### PASSAGE PROVIDED ###
The Five

Payday loans are also called “cash advance loans,” “check advance loans,” “post-dated check loans,” or “deferred deposit loans.” But they all pretty much mean the same thing.

In the case of online companies, you apply for a loan through the Internet. If you’re approved, the money is wired overnight into your checking account. The loan is usually for one to four weeks — until your next payday.

When the loan is due, the company takes the amount you owe — plus a fee — out of your bank account. You can “roll over” the loan to the next payday, but you have to pay another fee.

But there are some facts you need to be aware of.
You won’t see these in the ads for payday loans. And you may have to search the “fine print” on the company websites to find them. I call them the Five Hard Truths About Payday Loans.

Hard Truth #1:

A payday loan will not solve all your problems

Remember, it’s just a short-term loan. And the quicker you can pay it back, the better. Don’t keep rolling over the loan and racking up the fees.

But you’re an adult. You can decide for yourself how you’ll use the loan money and if you can pay it back when you get your next paycheck.

Hard Truth #2:

You can’t get an unlimited amount of money

Don’t expect to get thousands of dollars with a payday loan. Most loans you get will be about $100 to $500 — enough to get most people through a crisis until the next payday.

Some payday loan companies advertise that you can get $1,000. True, but don’t expect to get that much the first time you do business with them. Once you become a regular customer, they may raise the amount you can borrow — as long as you’re making enough in your job.

Which bring us to …

Hard Truth #3:

Not everyone can get approved

Here’s the deal. They’re called “payday loans” because they’re for people who have jobs and get a regular paycheck. If you don’t have a job — or other income like Social Security — you’re not going to get one of these loans.

Also, your job has to pay you enough. If you earn about $1,000 to $1,200 per month, you should be okay.

But these companies have other requirements you have to meet, and for good reason. They don’t know you, they’ve never met you, so why are they trusting you with their money? Because you prove you can pay the loan back.

So you’ll need to show them you have a job or other monthly income … you’ll need a checking account … you need to live somewhere and have a phone number … and you can’t be a complete deadbeat on the run from the law.

Sound reasonable? Sure.

And don’t worry too much about credit problems. They care more about your current ability to pay back a loan than about your past troubles with credit. That’s a relief!

Hard Truth #4:

These loans don’t come cheap

In general, you’ll pay up to $30 for every $100 you borrow.
### MATERIAL PROVIDED ###
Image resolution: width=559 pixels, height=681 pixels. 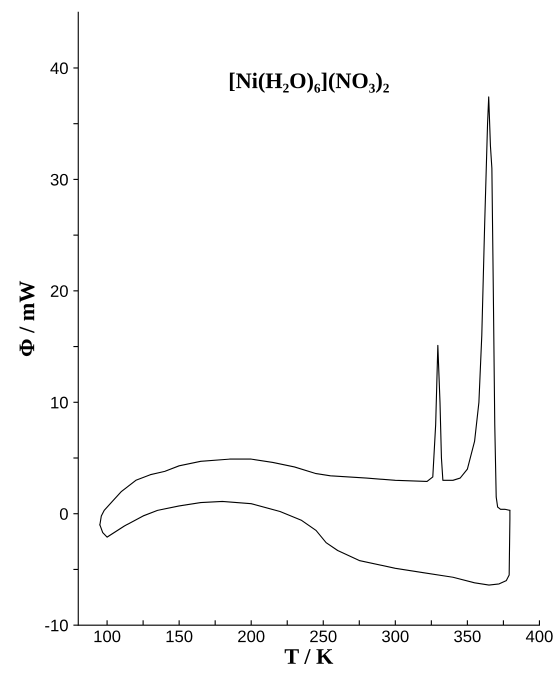 I want to click on x-tick-label: 350, so click(x=468, y=636).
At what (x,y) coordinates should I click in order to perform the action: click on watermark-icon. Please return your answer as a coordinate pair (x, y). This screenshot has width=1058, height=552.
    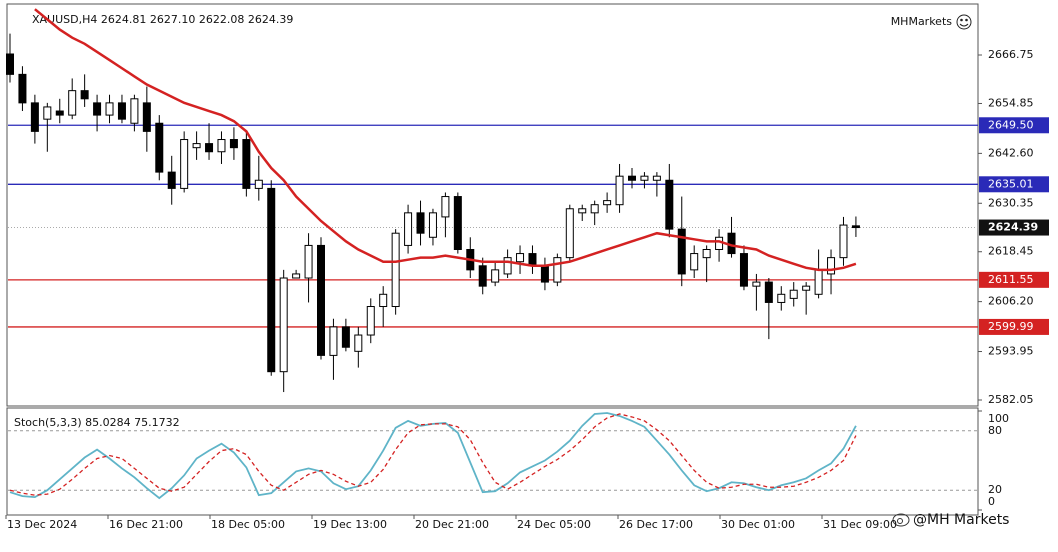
###
* EXERCISE DESCRIPTION: Rewrite the payday loan text, starting with "Here’s the deal." and going on through "from the law.", using "mailing address" in place of "phone number".

* YOUR RESPONSE:
Here’s the deal. They’re called “payday loans” because they’re for people who have jobs and get a regular paycheck. If you don’t have a job — or other income like Social Security — you’re not going to get one of these loans.

Also, your job has to pay you enough. If you earn about $1,000 to $1,200 per month, you should be okay.

But these companies have other requirements you have to meet, and for good reason. They don’t know you, they’ve never met you, so why are they trusting you with their money? Because you prove you can pay the loan back.

So you’ll need to show them you have a job or other monthly income … you’ll need a checking account … you need to live somewhere and have a mailing address … and you can’t be a complete deadbeat on the run from the law.